Conclusions: Acute soy intake improved cfPWV in EPs, equating to an 11-12% reduced risk of cardiovascular disease if sustained. However, a single dose of commercially produced equol had no cardiovascular benefits in non-EPs. These data suggest that the EP phenotype is critical in unlocking the vascular benefits of equol in men, and long-term trials should focus on confirming the implications of EP phenotype on cardiovascular health. This trial was registered at clinicaltrials.gov as NCT01530893.

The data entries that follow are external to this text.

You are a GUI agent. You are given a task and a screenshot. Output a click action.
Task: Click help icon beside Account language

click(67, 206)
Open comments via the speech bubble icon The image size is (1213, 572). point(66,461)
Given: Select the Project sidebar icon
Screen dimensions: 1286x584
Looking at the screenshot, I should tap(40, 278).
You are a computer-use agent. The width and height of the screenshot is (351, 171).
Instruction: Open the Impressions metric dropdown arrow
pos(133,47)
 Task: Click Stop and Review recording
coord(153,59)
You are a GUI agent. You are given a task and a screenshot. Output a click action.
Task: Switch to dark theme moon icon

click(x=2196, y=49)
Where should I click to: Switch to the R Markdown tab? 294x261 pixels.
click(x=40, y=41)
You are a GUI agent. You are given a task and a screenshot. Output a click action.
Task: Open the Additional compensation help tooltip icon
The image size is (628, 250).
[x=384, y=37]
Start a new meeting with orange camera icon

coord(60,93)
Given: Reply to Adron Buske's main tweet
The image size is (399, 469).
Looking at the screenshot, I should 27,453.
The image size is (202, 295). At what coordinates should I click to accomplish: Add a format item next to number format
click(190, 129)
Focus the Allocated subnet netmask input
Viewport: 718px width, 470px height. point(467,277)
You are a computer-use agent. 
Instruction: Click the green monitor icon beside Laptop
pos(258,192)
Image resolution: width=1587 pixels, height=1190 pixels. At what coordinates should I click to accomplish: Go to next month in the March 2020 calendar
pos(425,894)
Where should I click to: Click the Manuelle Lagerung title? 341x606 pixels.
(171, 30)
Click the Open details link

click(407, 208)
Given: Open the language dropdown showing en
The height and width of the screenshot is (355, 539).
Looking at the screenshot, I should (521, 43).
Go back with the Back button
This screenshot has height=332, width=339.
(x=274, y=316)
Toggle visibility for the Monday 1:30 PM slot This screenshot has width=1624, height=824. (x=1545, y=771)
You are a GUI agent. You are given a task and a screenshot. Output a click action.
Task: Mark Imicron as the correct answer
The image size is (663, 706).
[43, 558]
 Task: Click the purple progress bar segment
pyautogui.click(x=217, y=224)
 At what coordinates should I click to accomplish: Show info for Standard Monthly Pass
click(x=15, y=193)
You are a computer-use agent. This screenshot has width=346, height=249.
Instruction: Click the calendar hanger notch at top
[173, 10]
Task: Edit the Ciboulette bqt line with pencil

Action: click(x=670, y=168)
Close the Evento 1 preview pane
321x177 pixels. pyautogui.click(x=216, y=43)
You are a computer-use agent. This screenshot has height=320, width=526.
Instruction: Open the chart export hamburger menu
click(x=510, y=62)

Keywords: CVD risk; arterial stiffness; equol producer phenotype; flavonoids; isoflavone; vascular function.

FIGURE 1

Enrollment, randomization, and trial design. *Ten-year absolute percentage of cardiovascular disease risk calculated at screening by using the British Hypertension Society risk calculator (22), incorporating plasma lipids, BMI, and SBP. CMC, carboxy-methyl cellulose; CV, cardiovascular; EP, equol producer; SBP, systolic blood pressure.

FIGURE 2

Acute effect of isoflavone consumption after 24 h on cfPWV in EPs and non-EPs. Values are means ± SEMs. Differences in study endpoints between interventions were analyzed by using ANOVA, with changes from baseline assessed by using a mixed general linear model including interaction between 1 within-subject factor (repeated-measures ANOVA for treatment) and 1 between-subject factor (EP phenotype). Bonferroni post hoc corrections were conducted where significant between-group differences were identified. Further analysis with the use of repeated-measures ANOVA for intervention effect (isoflavone compared with placebo in EPs for change from 0 to 24 h) was performed. ****P = 0.002 for cfPWV and P = 0.007 for S-equol. cfPWV, carotid-femoral pulse-wave velocity; EP, equol producer; N.D., not detectable.